Dort erklärt Amtsleiter Jürg Froelicher: «Wir haben keine Kenntnisse von Airsoft-Anlässen im Gebiet der Motocrosspiste Balm bei Günsberg.» Die Motocrosspiste liegt ausserhalb des Waldareals. Finden diese Anlässe auf dem Areal der Motocrosspiste statt, sei sein Amt auch nicht für eine Beurteilung zuständig. Da sich auf dem Grundstück Gygli aber auch noch eine Teilfläche Wald befinde, könnte diese allenfalls für Airsoft-Anlässe beansprucht werden. Ein allfälliges Gesuch für eine diesbezügliche Beanspruchung von Wald würden das Amt wie auch bereits in anderen Fällen negativ beantworten (siehe Kasten unten). 

Lücke im Bewilligungsdschungel

Das Gelände zwischen Balm und Rüttenen, die Motocrosspiste, ist somit eine ideale Lücke im Bewilligungsdschungel. Niemand fühlt sich verantwortlich. So können weiterhin Männer und Frauen in Tarnanzügen und mit echt aussehenden Waffen ihr «Spiel» durchziehen. Welches Bild dies auf die Nutzer der Landstrasse nebenan abgibt, kümmert niemanden.

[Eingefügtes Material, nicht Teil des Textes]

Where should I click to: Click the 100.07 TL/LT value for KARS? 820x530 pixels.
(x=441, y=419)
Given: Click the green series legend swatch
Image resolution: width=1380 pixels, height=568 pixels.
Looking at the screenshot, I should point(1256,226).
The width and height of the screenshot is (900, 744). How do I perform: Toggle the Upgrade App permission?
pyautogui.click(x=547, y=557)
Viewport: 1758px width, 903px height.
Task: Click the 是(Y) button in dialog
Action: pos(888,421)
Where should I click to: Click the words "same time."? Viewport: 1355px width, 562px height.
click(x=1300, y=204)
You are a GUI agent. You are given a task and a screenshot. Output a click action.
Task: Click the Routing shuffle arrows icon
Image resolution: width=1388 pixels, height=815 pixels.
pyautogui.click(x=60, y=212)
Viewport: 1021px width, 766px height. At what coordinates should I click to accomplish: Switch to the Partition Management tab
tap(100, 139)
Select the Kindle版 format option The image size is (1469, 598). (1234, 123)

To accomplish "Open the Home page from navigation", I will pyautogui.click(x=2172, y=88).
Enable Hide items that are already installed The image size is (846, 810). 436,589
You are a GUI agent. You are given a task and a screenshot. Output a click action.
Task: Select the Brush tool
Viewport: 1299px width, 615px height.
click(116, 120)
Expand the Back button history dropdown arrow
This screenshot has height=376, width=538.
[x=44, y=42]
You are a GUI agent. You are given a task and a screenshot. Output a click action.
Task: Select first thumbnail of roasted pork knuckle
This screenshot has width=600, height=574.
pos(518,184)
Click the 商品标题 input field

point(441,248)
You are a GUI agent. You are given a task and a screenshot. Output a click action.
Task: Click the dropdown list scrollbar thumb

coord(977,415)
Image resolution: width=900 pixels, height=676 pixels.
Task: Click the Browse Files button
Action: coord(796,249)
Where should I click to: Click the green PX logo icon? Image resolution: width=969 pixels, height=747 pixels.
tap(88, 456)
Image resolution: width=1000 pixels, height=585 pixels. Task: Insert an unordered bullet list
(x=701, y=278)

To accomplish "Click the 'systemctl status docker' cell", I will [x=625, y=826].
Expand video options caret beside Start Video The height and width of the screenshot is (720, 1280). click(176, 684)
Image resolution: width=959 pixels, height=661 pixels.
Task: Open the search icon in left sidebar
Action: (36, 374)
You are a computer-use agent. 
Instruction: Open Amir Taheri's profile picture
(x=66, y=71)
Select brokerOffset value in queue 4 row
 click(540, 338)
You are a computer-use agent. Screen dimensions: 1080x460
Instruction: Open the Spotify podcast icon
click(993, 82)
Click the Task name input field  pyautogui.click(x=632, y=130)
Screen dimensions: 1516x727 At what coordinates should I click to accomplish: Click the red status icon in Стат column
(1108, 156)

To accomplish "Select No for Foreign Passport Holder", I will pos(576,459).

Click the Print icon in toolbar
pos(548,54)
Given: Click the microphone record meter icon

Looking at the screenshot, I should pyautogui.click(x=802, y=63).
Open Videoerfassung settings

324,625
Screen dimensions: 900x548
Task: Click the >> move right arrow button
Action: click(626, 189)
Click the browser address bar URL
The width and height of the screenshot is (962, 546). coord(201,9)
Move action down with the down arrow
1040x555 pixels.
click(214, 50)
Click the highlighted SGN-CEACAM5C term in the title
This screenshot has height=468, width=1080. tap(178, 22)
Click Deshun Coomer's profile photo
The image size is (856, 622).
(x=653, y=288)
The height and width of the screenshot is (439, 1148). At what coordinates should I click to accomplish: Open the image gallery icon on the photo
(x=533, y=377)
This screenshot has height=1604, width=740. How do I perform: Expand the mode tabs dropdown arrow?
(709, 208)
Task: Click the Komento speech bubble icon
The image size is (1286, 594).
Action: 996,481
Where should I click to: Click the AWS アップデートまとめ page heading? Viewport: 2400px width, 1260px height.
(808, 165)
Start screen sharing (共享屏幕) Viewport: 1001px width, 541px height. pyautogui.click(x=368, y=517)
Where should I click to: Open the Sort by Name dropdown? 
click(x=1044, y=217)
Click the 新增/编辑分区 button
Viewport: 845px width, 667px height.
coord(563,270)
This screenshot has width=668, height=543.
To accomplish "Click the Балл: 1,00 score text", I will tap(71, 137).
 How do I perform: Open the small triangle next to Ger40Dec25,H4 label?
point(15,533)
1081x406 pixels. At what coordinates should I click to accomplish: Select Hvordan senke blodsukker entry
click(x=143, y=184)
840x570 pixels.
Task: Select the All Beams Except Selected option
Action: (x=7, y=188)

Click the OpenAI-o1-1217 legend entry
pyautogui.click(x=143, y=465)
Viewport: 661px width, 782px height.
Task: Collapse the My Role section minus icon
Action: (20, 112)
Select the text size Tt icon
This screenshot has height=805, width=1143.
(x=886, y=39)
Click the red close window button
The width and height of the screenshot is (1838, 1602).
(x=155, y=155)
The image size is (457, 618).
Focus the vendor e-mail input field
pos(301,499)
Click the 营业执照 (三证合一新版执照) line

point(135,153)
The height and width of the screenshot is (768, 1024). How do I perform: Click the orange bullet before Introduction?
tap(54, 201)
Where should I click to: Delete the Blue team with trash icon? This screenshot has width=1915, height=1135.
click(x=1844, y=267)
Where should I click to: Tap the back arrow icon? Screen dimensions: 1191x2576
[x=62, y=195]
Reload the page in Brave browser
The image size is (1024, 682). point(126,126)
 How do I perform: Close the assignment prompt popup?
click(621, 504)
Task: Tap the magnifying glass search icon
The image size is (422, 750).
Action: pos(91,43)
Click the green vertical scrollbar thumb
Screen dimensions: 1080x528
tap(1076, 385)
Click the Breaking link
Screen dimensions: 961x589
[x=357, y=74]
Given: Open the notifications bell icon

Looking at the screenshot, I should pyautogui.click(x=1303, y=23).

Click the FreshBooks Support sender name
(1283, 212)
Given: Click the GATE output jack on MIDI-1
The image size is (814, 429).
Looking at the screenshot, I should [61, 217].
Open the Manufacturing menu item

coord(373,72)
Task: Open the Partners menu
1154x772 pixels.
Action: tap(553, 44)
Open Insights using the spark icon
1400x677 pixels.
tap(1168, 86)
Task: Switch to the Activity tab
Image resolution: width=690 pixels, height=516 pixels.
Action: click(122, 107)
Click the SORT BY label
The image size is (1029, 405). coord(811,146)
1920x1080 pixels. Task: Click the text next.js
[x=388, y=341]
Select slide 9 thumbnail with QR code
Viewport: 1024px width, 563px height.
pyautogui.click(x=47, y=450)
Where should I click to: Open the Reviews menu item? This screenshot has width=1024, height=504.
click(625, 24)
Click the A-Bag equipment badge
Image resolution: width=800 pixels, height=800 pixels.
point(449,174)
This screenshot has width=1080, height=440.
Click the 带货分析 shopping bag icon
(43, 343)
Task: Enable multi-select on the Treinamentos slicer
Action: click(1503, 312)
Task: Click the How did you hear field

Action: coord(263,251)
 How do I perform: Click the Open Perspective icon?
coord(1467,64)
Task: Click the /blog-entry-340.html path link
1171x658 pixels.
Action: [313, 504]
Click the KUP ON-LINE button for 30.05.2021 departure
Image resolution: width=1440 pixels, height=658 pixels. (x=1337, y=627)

Eine Abstumpfung gegenüber realen, tragischen Kriegshandlungen verneint Mitorganisator L.J. «Es geht um den Spass. Wir haben es lustig miteinander. Das hat nichts mit Krieg zu tun. Wir wollen nur spielen.» Dem gegenüberstellen kann man die Aussage eines Mitgliedes, das der Airsoftszene den Rücken gekehrt hat: «Immer mehr störte ich mich an den militärischen Parallelen. Möglichst ‹realgetreue› Ausrüstung, um es dann den Vorbildern im Kriegseinsatz gleichzumachen. Ich bin mir nicht sicher, wie solche Darstellungen in der Öffentlichkeit für ein positiveres Bild sorgen können. Welches Bild bekommen gerade Familien mit Kindern oder welches Bild bekommen Jugendliche von Airsoft?»